Carta Política #331

“Eu vi no sertão de Alagoas mulheres e homens cozinhando com lenha devido ao preço excessivo do gás. Também testemunhei em palestras na Faria Lima a defesa da atual política de preços da Petrobras. Esse é o Brasil continental, diverso, mas que precisamos encontrar convergências e soluções que atendam a todos”.

(Arthur Lira, em discurso de posse)

 

                  Na semana, tivemos a posse da nova Legislatura. Os senadores se reuniram e reelegeram a Rodrigo Pacheco como presidente da Casa Alta, por margem relativamente pequena, com 49 votos totais.

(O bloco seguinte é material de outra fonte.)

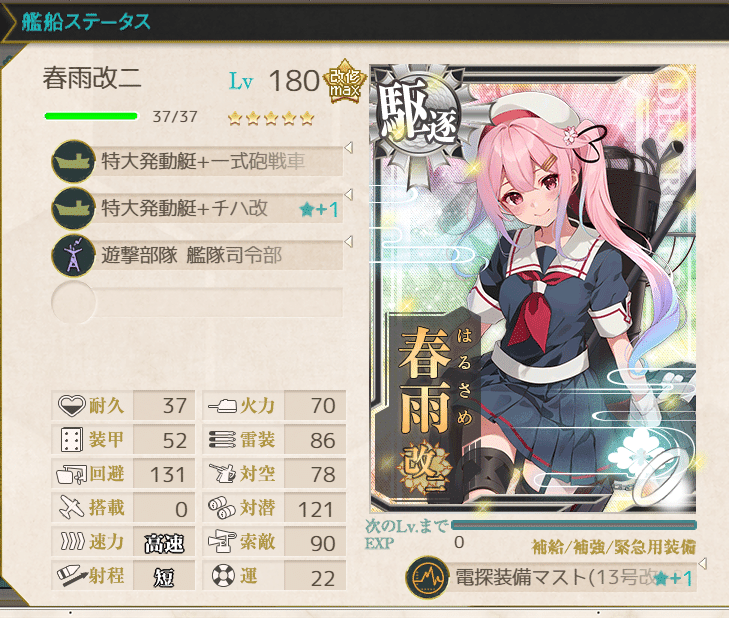Expand arrow beside 特大発動艇+チハ改 slot
Image resolution: width=729 pixels, height=618 pixels.
coord(348,194)
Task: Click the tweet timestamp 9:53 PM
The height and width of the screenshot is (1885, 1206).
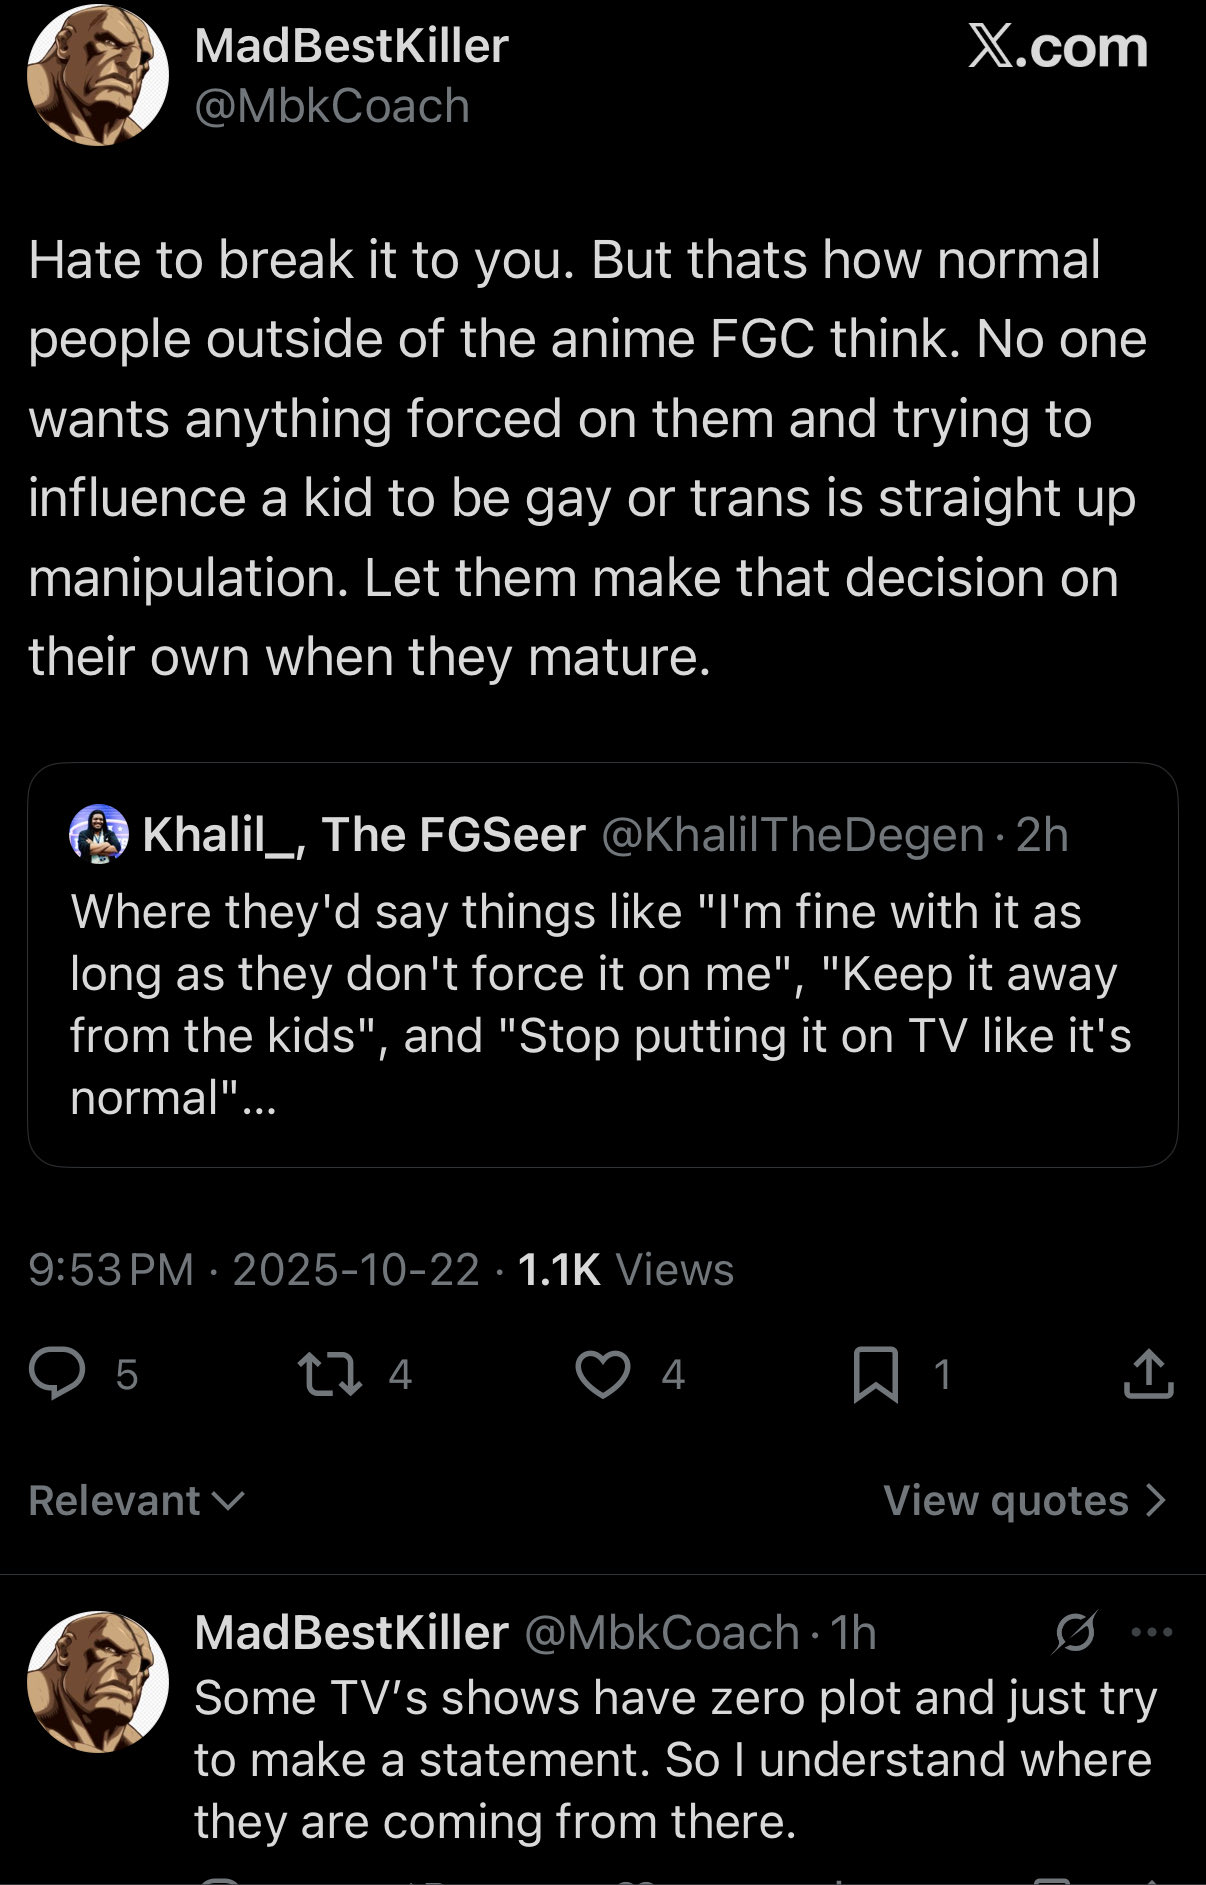Action: [110, 1270]
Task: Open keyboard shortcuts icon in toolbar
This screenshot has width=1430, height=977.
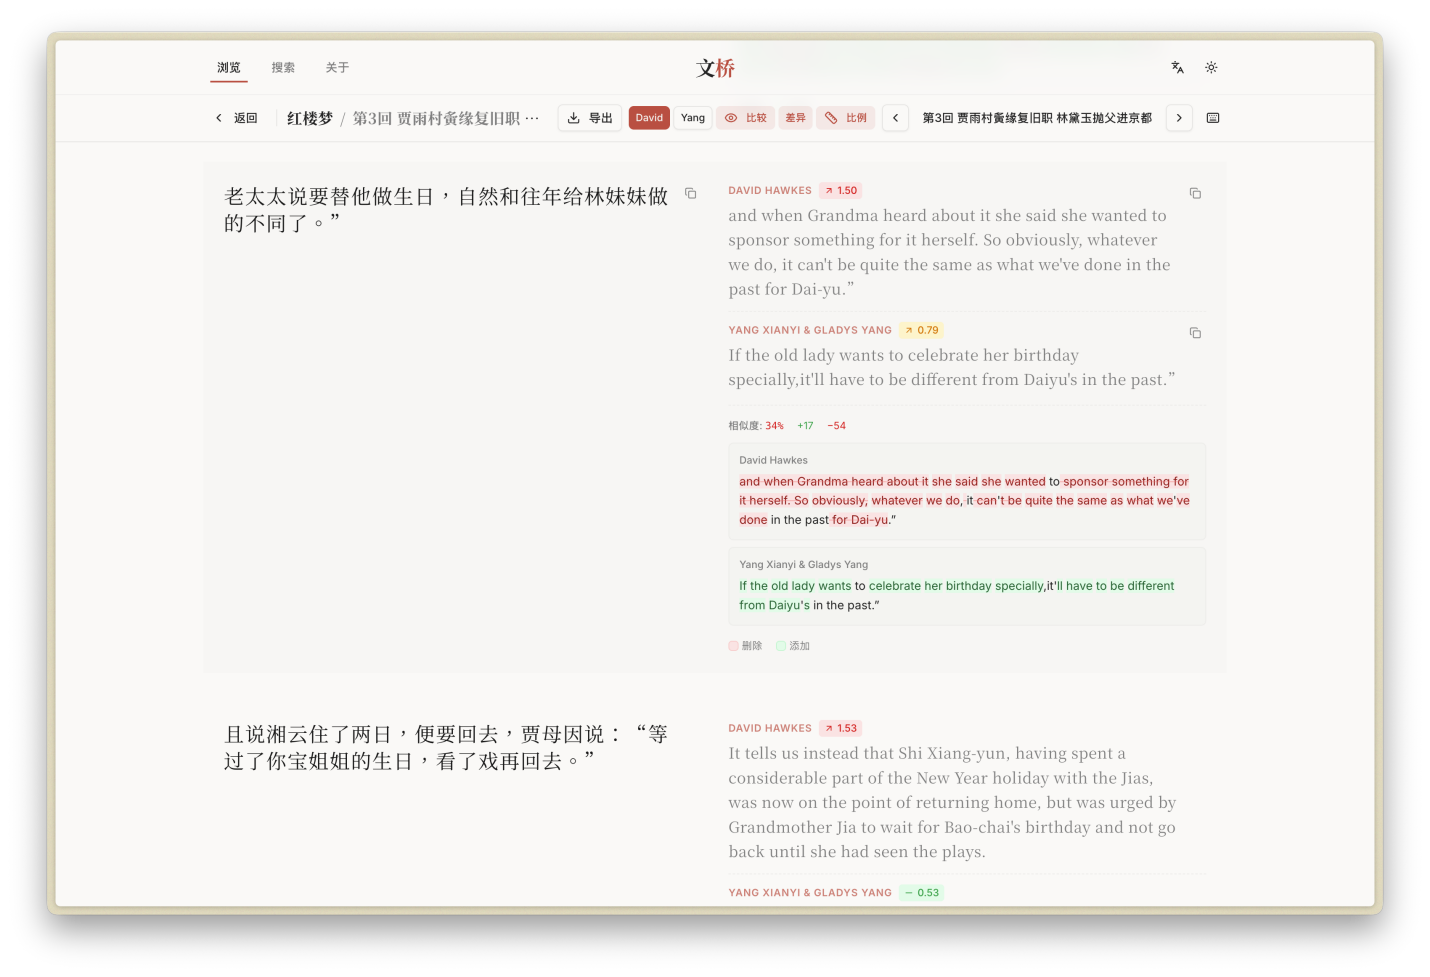Action: 1213,118
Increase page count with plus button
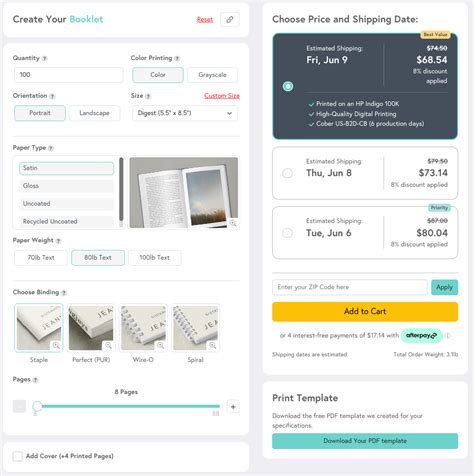The height and width of the screenshot is (476, 474). (x=233, y=407)
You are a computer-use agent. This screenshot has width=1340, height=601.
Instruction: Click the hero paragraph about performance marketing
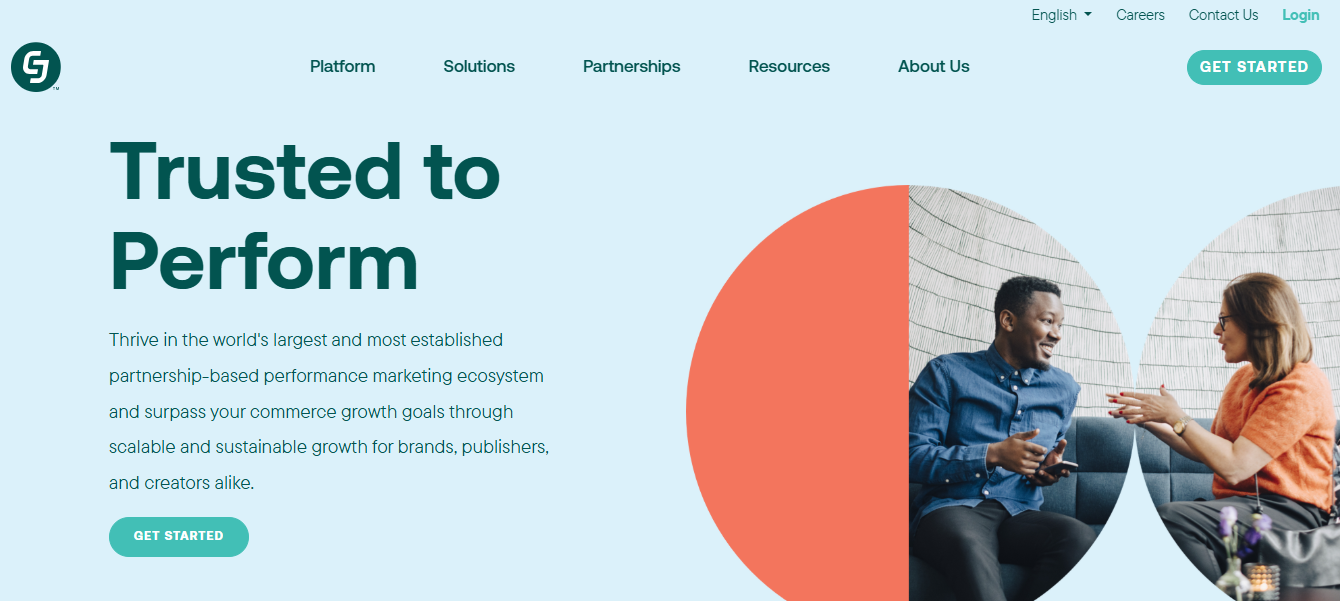(330, 410)
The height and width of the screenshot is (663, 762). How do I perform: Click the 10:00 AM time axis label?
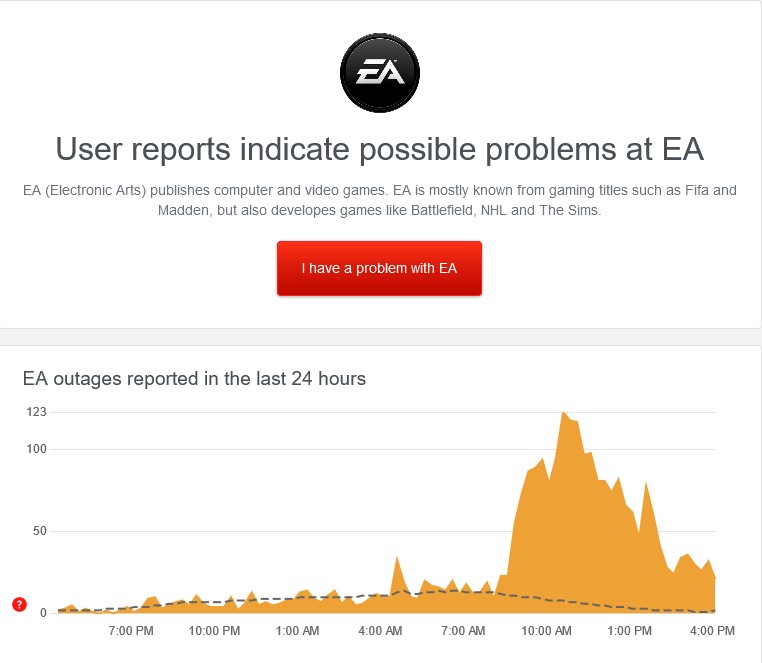547,631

Ficou evidente que a oposição bolsonarista tem capacidade de organização e articulação – houve campanha organizada nas redes sociais, impulsionada por falas do ex-presidente e da ex-primeira-dama – mas ainda assim não houve apoio suficiente para que se sustentasse a vitória de Rogério Marinho.

                Na Câmara dos Deputados, o deputado Arthur Lira for reeleito com 464 votos – um recorde histórico que denota a ausência total de adversários viáveis. A liderança do presidente da Casa Baixa é absolutamente inconteste, e Lira se consolida como um árbitro político fundamental para esse mandato.

                Importa também o que não aconteceu: o governo não tentou enfrentar o establishment, fortalecendo candidaturas de seu campo político. Com os presidentes das casas não exatamente aliados, mas também não explicitamente hostis, a chance de crises políticas sérias fica diminuída. O fato do candidato bolsonarista não ter levado o Senado também diminui muito as chances de conflitos com o Judiciário.

                 Desta forma, quem irá receber as propostas de reformas do governo federal será um Congresso de boa-vontade, mas também bastante independente, e menos afeito aos ruídos do mandato anterior. Propostas excessivamente ousadas e heterodoxas deverão ter dificuldade de tramitação, com os parlamentares bastante divididos.